ASSIGNED TASK A:
Answer these questions from the article on running Python background tasks on Windows:
(i) In which release did Celery officially drop Windows support?
(ii) Which Windows-only software is the client's Flask application built on?
(iii) What built-in NSSM feature does the article mention?
ASSIGNED TASK B:
Pick up the article on running Python background tasks on Windows with Dramatiq, RabbitMQ and NSSM, and continue it from its final sentence.

SOURCE DOCUMENT:
:::::
Ok, so you have a Python web app that needs to allow users to initiate long-running processes in the background (the kinds of things that can’t run synchronously, because the web app will time out before they finish). What’s the best way to do that? Well, very often the standard answer in the Python community is, “use Celery.” But what if your application has to run on a Windows system? Celery officially dropped Windows support back in 2016 with the release of v4.0. So, what then?
The Why
I’m currently working with a client, supporting a Python Flask application that finds itself in this exact situation. The application is built on top of Siemens’ Power Systems Simulation for Engineering (PSS/E), which will only run in a Windows environment. In order to handle those long-running, asynchronous processes, the application currently makes use of a worker pool, built using traditional Windows services. But there are a host of issues with the current solution. The worker services are terribly brittle; they often fail completely when an error is thrown. And perhaps even worse, sometimes these failures don’t kill the service outright, but instead simply cause the worker to enter a “zombie-like” state where they don’t exactly “die” but they can no longer do any useful work. This makes troubleshooting worker failures a laborious investigative process that often results in the same unsatisfying conclusion: “restart it and hope to catch the root cause of the problem next time.” Additionally, the fact that Windows services run in their own unique operating context can lead to issues with file references and user permissions, and often makes using Python virtual environments a complete non-starter.
So, after some research and experimentation, I settled upon using another “Celery-like” Python project called Dramatiq. Dramatiq’s developer actually created it to be a more light-weight, intuitive and simpler alternative to Celery’s complex and sprawling “spaghetti” code. His words, not mine. And, most importantly, Dramatiq is completely happy running on Windows. But, just like Celery, Dramatiq is not built to operate in a vacuum. These distributed task queue libraries are designed to work in concert with some form of message broker system. In the case of Celery, it is very often paired with Redis as its message queue of choice. However, Redis has its own issues in a Windows environment. Unless you want to use an older binary, or care to compile the source code yourself (as explained here), you may want to go another route. And that’s where RabbitMQ comes in. RabbitMQ is another mature, full-featured and widely used message broker that…you guessed it…supports Windows.
Another key piece of our new architecture employs the use of the Non-Sucking Service Manager (NSSM) to install our Dramatiq and RabbitMQ services. NSSM has a built-in feature that will automatically restart services when they fail (bye bye, custom Python service-restarting code). And NSSM seems to work well with Python virtual environments. This was helpful since we use the same Python version that PSS/E uses. The standard Windows Python installer doesn’t allow you to install the same version twice, and I don’t really like the idea of installing our app’s Python libraries into PSS/E’s site-packages, which could potentially result in conflicts.
:::::
DATA EXCERPTS:
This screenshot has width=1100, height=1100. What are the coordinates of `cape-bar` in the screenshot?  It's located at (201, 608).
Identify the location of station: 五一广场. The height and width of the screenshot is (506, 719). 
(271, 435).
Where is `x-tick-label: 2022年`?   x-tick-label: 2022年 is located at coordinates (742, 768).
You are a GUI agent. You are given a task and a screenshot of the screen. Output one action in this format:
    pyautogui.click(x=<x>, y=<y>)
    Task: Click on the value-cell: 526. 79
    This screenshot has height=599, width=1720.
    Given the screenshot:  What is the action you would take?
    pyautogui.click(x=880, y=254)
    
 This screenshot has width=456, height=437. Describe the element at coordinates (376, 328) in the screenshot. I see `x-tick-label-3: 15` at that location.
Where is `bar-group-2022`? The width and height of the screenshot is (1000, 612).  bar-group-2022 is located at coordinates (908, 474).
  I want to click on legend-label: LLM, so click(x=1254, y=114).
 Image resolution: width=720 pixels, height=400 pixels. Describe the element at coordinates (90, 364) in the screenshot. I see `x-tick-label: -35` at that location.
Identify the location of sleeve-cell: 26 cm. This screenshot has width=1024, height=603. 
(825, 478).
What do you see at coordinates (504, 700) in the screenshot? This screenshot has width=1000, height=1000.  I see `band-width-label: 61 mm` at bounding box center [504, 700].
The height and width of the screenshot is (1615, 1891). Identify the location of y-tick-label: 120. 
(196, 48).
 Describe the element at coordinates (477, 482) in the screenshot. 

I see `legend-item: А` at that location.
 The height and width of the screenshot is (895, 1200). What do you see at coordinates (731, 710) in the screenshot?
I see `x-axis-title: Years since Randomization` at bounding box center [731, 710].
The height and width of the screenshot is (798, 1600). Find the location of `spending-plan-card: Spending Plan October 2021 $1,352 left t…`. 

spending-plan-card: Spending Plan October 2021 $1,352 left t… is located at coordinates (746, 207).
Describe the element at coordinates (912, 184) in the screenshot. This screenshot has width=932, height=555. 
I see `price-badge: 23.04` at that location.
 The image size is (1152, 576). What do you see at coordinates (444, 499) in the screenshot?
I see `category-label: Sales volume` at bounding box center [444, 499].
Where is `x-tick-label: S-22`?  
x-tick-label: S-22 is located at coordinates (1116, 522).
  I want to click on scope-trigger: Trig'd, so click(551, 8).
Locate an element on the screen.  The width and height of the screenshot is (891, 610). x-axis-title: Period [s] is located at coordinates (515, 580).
:::::
TASK ANSWER A:
(i) Celery dropped Windows support with the release of v4.0, in 2016.
(ii) It is built on Siemens' Power Systems Simulation for Engineering (PSS/E).
(iii) NSSM automatically restarts services when they fail.

TASK ANSWER B:
The How
So, now that you know why I settled on this new architecture, I’ll try to give you the broad strokes on how you could go about setting it up for yourself. First of all, before installing RabbitMQ, you’ll need to install its prerequisite, Erlang. RabbitMQ doesn’t yet support any Erlang releases after v26, so I installed v26.2.5.4. Keep in mind that Erlang will need to be installed by an account with Administrator privileges. With Erlang installed, you can then install RabbitMQ. Rabbit’s installer wants to automatically create a standard Windows service during the installation, but since we’ll be using NSSM, you can go ahead and uncheck that box in the RabbitMQ installation dialogue. After the installer completes, you can install your own service using NSSM. Open a command prompt (with Admin privileges) and run:
C:\path\to\nssm.exe install <rabbitmq-service-name>
In the NSSM dialogue, specify the following:
- Path: Point to the
rabbitmq-server.bat
file. By default, it will be located here:
C:\Program Files\RabbitMQ Server\rabbitmq_server-<version-number>\sbin\rabbitmq-server.bat
- Startup directory: Set this to the parent
sbin
directory in the RabbitMQ installation:
C:\Program Files\RabbitMQ Server\rabbitmq_server-<version-number>\sbin
You can tweak other settings, like throttling and restart delay timings if you want, and then click Install Service
. Once the service is installed, you can start it up. In my experience, RabbitMQ can take several seconds to start, and NSSM doesn’t wait long enough before warning you that the service did not start up correctly. In fact, RabbitMQ is likely still starting and just needs a little extra time. So I wrote a batch file to start the service that will check the service’s status after a short delay before determining if there was a problem. It looks something like this:
set NSSM_PATH="C:\path\to\nssm.exe"
set WAIT_TIME=5
%NSSM_PATH% start %SERVICE_NAME% 2>&1
if %errorlevel% neq 0 (
echo NSSM reported an error. Waiting %WAIT_TIME% seconds before checking again...
timeout /t %WAIT_TIME% /nobreak >nul
echo Current status:
sc query %SERVICE_NAME%
echo If the service STATE is still not 'RUNNING', check the Windows Event Viewer for error messages.
exit /b 0
) else (
echo NSSM started the %SERVICE_NAME% service successfully.
exit /b 0
)
With the service running, I did a little more tweaking of the out-of-the-box RabbitMQ set up. First, I wanted to set up and run the RabbitMQ web dashboard where I can view message metrics and administer the queues. This requires synching the system and user erlang cookies. Run these commands in another (elevated permissions) CMD prompt:
set VERSION=3.13.7
set PATH=%PATH%;C:\Program Files\RabbitMQ Server\rabbitmq_server-%VERSION%\sbin
copy /y C:\Windows\System32\config\systemprofile\.erlang.cookie "%USERPROFILE%\.erlang.cookie"
:: Verify that the cookies are setup to allow checking RabbitMQ status
rabbitmqctl.bat status
I also chose to remove the default “guest” RabbitMQ user and set up one of my own, just for an added bit of security:
set RABBITMQ_USER="<rabbitmq-user-name>"
set RABBITMQ_PASS="<rabbitmq-password>"
rabbitmqctl.bat add_user %RABBITMQ_USER% %RABBITMQ_PASS%
rabbitmqctl.bat set_permissions -p / %RABBITMQ_USER% ".*" ".*" ".*"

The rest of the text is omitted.